- Raw data -
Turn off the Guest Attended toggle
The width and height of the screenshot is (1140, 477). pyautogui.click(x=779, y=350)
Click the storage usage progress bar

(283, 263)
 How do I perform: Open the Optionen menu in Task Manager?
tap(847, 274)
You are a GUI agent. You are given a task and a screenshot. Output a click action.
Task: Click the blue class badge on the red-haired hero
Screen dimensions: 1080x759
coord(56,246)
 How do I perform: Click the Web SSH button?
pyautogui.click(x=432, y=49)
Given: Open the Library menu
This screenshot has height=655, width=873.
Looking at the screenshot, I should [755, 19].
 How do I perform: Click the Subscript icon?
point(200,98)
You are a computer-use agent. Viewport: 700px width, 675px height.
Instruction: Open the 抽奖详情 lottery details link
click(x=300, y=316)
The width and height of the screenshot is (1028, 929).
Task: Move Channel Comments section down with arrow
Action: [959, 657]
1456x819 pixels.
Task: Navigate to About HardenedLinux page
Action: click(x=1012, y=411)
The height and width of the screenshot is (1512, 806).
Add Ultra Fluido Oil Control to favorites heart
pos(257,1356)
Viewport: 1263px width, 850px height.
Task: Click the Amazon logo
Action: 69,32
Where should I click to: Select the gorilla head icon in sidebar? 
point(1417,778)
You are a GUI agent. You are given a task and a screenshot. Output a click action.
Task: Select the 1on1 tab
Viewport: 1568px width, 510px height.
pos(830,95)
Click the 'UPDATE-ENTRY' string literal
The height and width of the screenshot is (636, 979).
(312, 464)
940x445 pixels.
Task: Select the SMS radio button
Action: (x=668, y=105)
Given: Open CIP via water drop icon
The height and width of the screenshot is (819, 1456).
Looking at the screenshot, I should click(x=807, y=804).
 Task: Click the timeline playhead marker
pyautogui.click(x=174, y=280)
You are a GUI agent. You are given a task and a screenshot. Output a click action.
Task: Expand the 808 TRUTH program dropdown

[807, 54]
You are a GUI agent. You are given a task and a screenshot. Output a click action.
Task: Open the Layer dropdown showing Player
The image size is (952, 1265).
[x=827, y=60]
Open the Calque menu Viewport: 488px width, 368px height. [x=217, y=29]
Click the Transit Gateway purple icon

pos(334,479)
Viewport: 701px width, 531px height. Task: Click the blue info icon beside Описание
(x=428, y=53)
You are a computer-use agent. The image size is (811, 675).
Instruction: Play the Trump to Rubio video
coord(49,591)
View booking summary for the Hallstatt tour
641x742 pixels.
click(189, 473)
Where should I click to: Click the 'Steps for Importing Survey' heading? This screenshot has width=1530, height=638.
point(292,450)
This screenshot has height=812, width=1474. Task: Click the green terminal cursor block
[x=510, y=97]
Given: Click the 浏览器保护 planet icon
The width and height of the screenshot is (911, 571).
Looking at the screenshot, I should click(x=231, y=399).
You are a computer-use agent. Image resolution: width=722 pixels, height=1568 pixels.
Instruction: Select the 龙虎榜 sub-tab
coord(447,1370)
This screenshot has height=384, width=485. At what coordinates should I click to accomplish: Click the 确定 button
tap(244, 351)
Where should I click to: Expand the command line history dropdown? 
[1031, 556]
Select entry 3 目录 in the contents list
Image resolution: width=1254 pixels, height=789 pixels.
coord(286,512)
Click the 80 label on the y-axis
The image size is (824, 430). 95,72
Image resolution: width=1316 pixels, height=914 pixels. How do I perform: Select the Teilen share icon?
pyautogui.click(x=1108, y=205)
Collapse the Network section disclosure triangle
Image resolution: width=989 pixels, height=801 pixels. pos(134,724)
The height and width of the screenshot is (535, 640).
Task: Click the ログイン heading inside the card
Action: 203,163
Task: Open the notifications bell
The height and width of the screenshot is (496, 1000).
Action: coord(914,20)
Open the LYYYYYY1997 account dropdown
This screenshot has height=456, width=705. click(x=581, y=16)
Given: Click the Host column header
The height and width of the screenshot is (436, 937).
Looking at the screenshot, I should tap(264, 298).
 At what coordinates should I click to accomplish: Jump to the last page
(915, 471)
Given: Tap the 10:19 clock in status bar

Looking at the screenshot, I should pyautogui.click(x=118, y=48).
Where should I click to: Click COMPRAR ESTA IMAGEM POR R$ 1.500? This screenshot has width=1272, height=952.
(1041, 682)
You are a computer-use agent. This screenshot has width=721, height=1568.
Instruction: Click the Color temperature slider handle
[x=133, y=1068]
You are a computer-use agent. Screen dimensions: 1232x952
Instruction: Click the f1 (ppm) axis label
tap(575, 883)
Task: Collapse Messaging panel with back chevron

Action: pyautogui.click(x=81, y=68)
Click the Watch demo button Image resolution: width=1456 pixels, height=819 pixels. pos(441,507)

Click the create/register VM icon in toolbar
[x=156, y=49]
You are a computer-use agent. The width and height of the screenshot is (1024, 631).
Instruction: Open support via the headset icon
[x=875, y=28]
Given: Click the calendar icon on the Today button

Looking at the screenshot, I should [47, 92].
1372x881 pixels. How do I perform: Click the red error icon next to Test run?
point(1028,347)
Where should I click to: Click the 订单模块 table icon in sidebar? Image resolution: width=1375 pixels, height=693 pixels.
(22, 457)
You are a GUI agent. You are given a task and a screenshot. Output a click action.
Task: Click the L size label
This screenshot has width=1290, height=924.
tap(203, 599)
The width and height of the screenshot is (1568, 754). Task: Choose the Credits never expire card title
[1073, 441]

- Instructions to follow -
Rewrite the rows starting with the line containing "This screenshot has height=384, width=485." and going on through the line containing "[1031, 556]", replacing "dropdown" with "menu" and leaving everything else the same.

- Correct answer -
This screenshot has height=384, width=485. At what coordinates should I click to accomplish: Click the 确定 button
tap(244, 351)
Where should I click to: Expand the command line history menu? 
[1031, 556]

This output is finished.